It feels like there is some overlap in use cases for union types and enums, and I’m wondering whether there already has evolved some pragmatic, hands-on rules of thumb for deciding which one to use for a given scenario…? One example is the use of union types representing Lisp types in this discussion. For another one, I’ve been looking into tag URIs and I’d be leaning towards representing the date
component as
type DateSpec = Year | YearMonth | LocalDate
To my understanding, union types (in concert with other language features) can be used to emulate most aspects enums, except for inheritance and GADT aspects. A union type over some “wrapper” types like opaque types or single field case classes would make for a tagged union type. Using full-fledged case classes as product type constituents would give me the full ADT “shape”. Type classes and extensions work fine with union types, as well.

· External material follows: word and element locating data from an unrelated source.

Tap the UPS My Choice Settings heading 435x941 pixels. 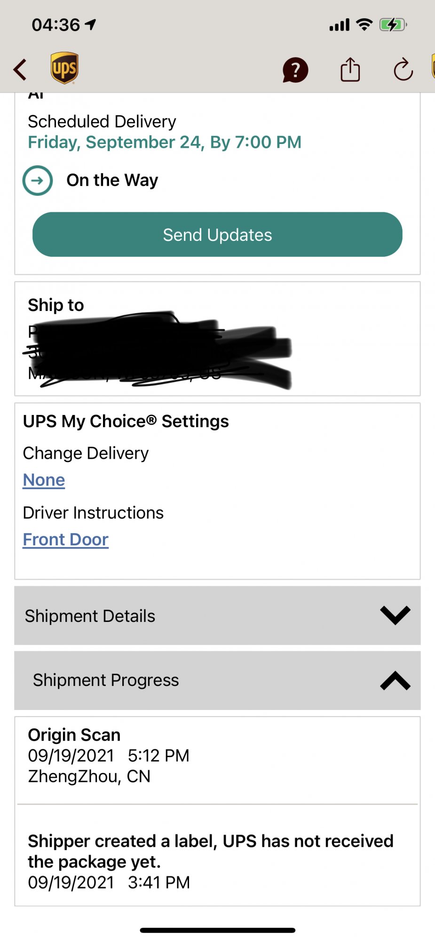coord(126,421)
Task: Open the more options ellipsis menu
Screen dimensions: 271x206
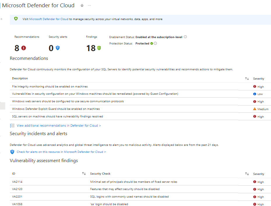Action: pyautogui.click(x=89, y=6)
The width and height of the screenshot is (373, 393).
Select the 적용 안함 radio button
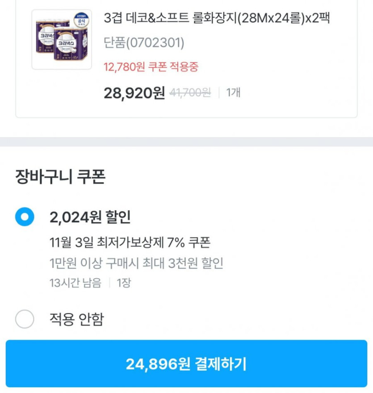click(x=25, y=319)
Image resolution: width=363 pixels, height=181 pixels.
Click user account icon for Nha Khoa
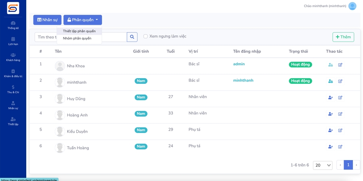(x=330, y=64)
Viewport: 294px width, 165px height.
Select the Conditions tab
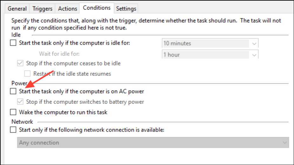(97, 8)
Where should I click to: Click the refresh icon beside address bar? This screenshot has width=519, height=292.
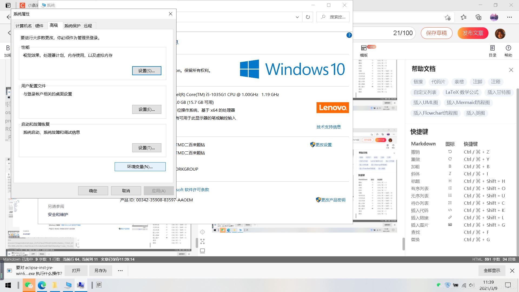(x=308, y=17)
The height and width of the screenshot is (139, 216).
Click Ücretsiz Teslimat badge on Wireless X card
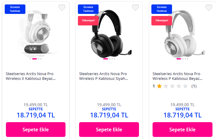coord(15,9)
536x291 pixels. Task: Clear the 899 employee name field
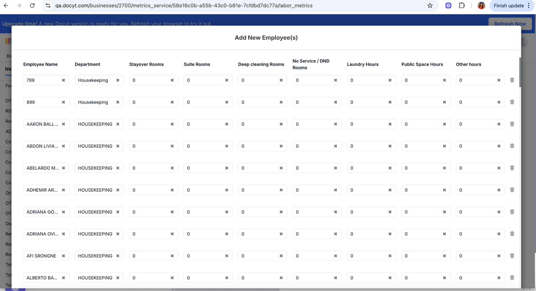pyautogui.click(x=64, y=102)
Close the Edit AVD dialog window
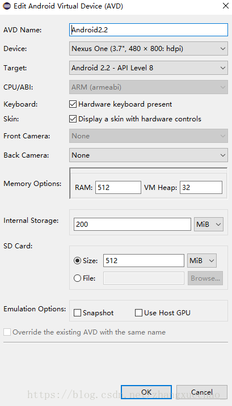The width and height of the screenshot is (232, 406). (x=226, y=6)
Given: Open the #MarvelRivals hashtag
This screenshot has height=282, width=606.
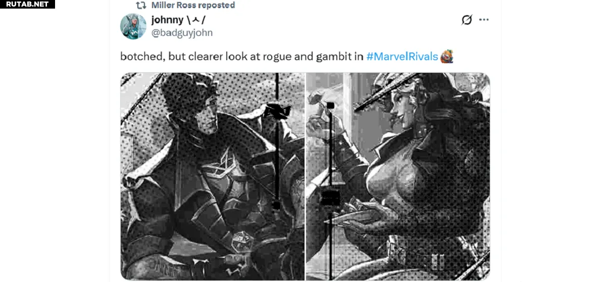Looking at the screenshot, I should click(402, 56).
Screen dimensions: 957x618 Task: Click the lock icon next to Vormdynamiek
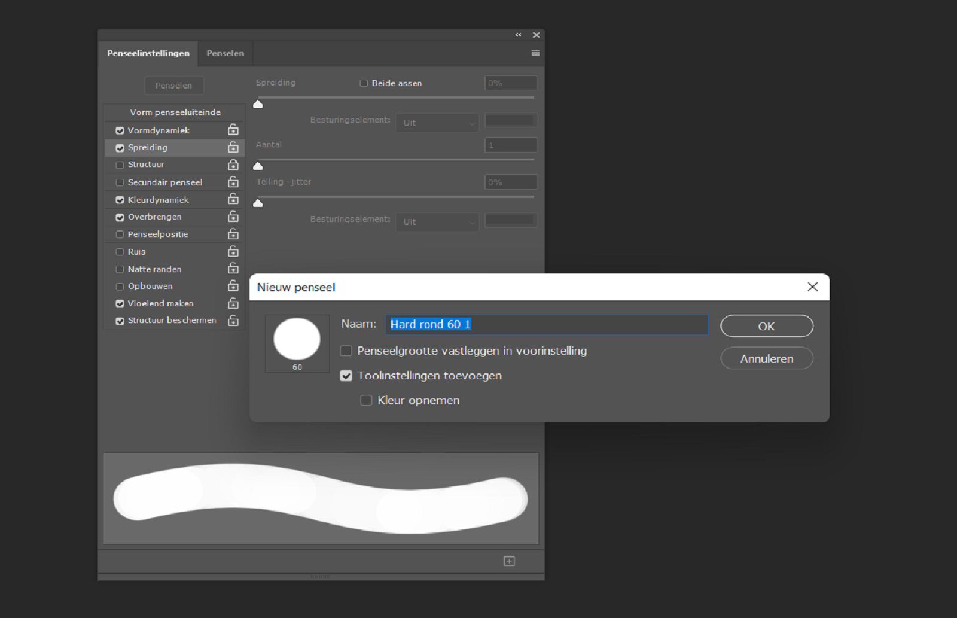click(233, 130)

It feels like union types, as the more lightweight approach, might be the default. But then I wonder whether there’s a “boiling frogs” bias where one keeps throwing other language features at a union type beyond the point where an enum would’ve been more practical and concise.
A friend suggested that this resembles the choice between (anonymous/named) tuples and proper case classes, but I’m not 100% sure this nicely captures the essence, as the gap between runtime characteristics and typing effort is closer in this case than for union types vs enums.
Certainly not a crucial question, just wondering whether anybody has given this some thought already.